I have to make some assumptions but it would appear from the track information, pictured below, that these are reproduced from tapes recorded in the early 80’s and that they are very much influenced by kosmische musik (you can call it Krautrock if you really want to).
I just read the card that came with the album, I should probably done that first. The tracks were recorded on a Reel-To-Reel recorder using a Korg Polyphonic Ensemble, Korg M20 Synthesiser and a Korg SQ10 sequencer. I’m sure there are people out there who know this musician, but it is entirely new to me and, almost certainly, would be undiscovered had I not been sent it by Miguel at That Special Record, which is exactly why I have a subscription in the first place, this one is just perfect for me.

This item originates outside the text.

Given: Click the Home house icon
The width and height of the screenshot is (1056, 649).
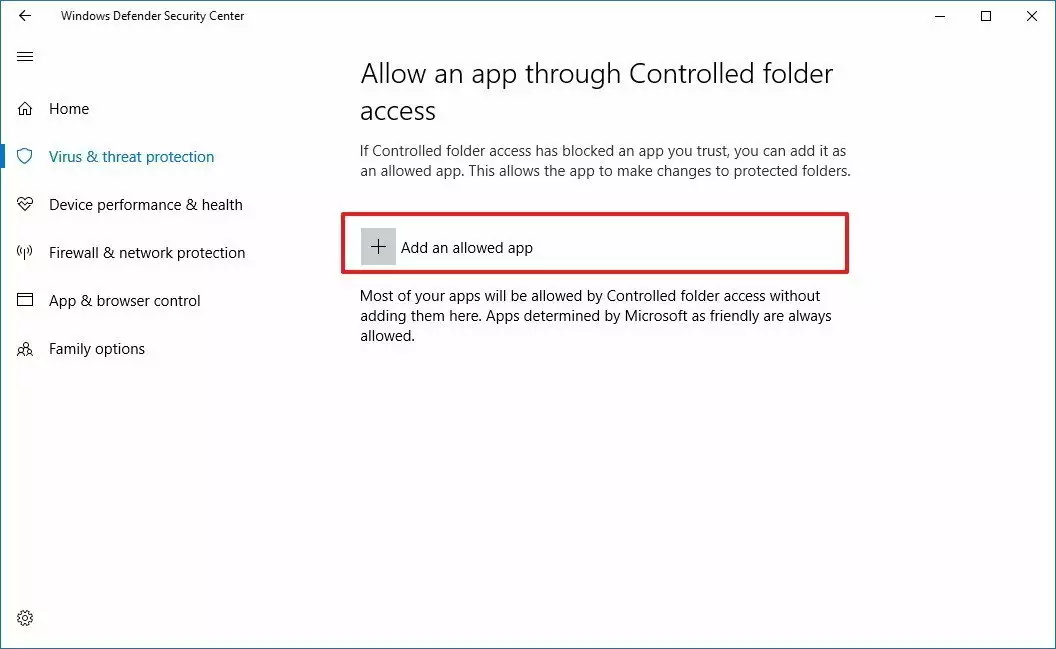Looking at the screenshot, I should tap(25, 109).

I’d like to put some here for you to listen to but I can’t find anything, so go buy a copy, although it appears to be a limited numbered edition of 444 copies.

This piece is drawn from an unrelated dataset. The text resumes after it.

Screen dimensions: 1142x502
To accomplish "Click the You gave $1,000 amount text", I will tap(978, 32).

Wait, there’s more, a Freund Der Familie 12″ single, ‘FDF Alpha Remixes #3’ that has been included as a surprise, and it certainly was. It’s a red marbled limited edition of 150 and, quite frankly, coloured vinyl is the way to my heart. It looks almost black on the turntable, but if you hold it up to the light it is quite a lovely oh, nice bit of artwork that you can see there that was tucked inside the sleeve as well.
Again, I’d never listened to anything by them but it’s a doubly nice surprise as I really like it, and really appreciate it’s inclusion. Below is a track from soundcloud so you can have a listen to one of their tracks should you fancy it, and there are loads more if you go here: https://soundcloud.com/freundderfamilie
And here it is held up to the light to show off that lovely red colour:
All in all I’m delighted with what I’ve received this month and am already looking forward to what is going to arrive next.
aaaaaaaaaaand finally, something a little bit different. A 7″ single, or E.P. really, that came out on Record Store Day this year but was still in the store and, as I am a bit of a sucker for Soundtracks, I really had to pick it up and take it home.
Record Store Day celebrates German cinematic culture this year with this special edition silver colored vinyl 7″ single of ‘Nosferatu, eine Symphonie des Grauens (translated as Nosferatu: A Symphony of Horror) from the 1922 German Expressionist horror film. The original score composed by Hans Erdmann has been lost, and what remains is a reconstitution of the score as it was played in 1922. James Bernard, composer of the soundtracks of many Hammer horror films in the late 1950s and 1960s, has written a score for a reissue. This particular 7” version contains audio performed in 1997 by The City of Prague Philharmonic Orchestra, conducted by Nic Raine. Limited to 3000 numbered copies.
Side A
Omens of Nosferatu
The Pursuit of Knock
Side B
The Ship of Doom
It’s a wonderful thing and, although it was £7.00 I feel it was worth it and, of course, it wasn’t my money paying for it!
Below is a video that somebody made of it playing on their turntable.
I adore Kraftwerk and have done since I saw them on TV back in the 70’s on the TV programme ‘Tomorrows World’, at least I think it was. They were so odd, and so unlike anything I’d ever seen or heard, although I hadn’t actually seen or heard all that much at that point. I do seem to be working my way towards owning everything of theirs on vinyl, which is still possible as I think all of it received a vinyl release and much has been re-released.